实际上,状态应该区分应用状态和资源状态,客户端负责维护应用状态,而服务端维护资源状态。

客户端与服务端的交互必须是无状态的,并在每一次请求中包含处理该请求所需的一切信息。

服务端不需要在请求间保留应用状态,只有在接受到实际请求的时候,服务端才会关注应用状态。

这种无状态通信原则,使得服务端和中介能够理解独立的请求和响应。

在多次请求中,同一客户端也不再需要依赖于同一服务器,方便实现高可扩展和高可用性的服务端。

但有时候我们会做出违反无状态通信原则的设计,例如利用Cookie跟踪某个服务端会话状态,常见的像J2EE里边的JSESSIONID。

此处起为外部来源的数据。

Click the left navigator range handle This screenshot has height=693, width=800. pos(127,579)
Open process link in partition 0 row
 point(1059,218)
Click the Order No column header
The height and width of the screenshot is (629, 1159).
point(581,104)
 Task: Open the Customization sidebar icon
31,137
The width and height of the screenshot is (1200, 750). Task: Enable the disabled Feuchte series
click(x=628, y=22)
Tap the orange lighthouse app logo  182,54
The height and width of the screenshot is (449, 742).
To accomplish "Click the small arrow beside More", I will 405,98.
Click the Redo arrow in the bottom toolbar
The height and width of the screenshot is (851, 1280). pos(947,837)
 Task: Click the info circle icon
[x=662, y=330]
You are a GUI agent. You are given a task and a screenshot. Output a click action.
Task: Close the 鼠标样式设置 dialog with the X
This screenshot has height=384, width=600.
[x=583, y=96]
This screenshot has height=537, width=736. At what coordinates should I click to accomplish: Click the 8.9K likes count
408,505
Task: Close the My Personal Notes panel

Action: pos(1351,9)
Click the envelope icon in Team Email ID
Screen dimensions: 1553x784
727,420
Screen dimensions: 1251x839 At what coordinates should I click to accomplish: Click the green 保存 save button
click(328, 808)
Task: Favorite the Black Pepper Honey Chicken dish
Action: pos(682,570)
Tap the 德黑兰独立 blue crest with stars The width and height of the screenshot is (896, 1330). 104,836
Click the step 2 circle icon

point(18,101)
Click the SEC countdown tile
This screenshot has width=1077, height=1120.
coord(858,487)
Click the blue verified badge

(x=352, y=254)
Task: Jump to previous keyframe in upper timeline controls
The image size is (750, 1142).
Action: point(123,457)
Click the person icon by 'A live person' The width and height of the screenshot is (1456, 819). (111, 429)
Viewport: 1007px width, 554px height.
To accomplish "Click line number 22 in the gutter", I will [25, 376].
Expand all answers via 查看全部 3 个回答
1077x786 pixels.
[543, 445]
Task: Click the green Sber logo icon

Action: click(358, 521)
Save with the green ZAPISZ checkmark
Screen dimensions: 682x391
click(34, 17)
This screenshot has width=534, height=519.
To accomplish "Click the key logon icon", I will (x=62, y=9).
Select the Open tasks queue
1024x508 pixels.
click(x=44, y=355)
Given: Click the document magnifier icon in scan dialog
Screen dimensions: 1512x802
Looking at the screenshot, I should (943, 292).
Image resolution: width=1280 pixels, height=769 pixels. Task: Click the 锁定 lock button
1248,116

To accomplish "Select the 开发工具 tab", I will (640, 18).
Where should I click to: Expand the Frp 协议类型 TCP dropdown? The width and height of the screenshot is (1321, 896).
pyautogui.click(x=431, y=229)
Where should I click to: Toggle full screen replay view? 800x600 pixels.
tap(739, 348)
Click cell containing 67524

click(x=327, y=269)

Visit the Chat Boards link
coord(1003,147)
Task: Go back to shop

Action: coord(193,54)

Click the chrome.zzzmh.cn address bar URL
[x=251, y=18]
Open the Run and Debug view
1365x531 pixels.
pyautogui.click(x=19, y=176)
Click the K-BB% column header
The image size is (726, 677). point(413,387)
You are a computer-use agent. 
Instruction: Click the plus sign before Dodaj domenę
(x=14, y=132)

这意味着,浏览器随各次请求发出去的Cookie是被用于构建会话状态的。

当然,如果Cookie保存的是一些服务器不依赖于会话状态即可验证的信息(比如认证令牌),这样的Cookie也是符合REST原则的。

2. 5.2 应用状态的转移

状态转移到这里已经很好理解了, “会话”状态不是作为资源状态保存在服务端的,而是被客户端作为应用状态进行跟踪的。客户端应用状态在服务端提供的超媒体的指引下发生变迁。服务端通过超媒体告诉客户端当前状态有哪些后续状态可以进入。

这些类似”下一页”之类的链接起的就是这种推进状态的作用——指引你如何从当前状态进入下一个可能的状态。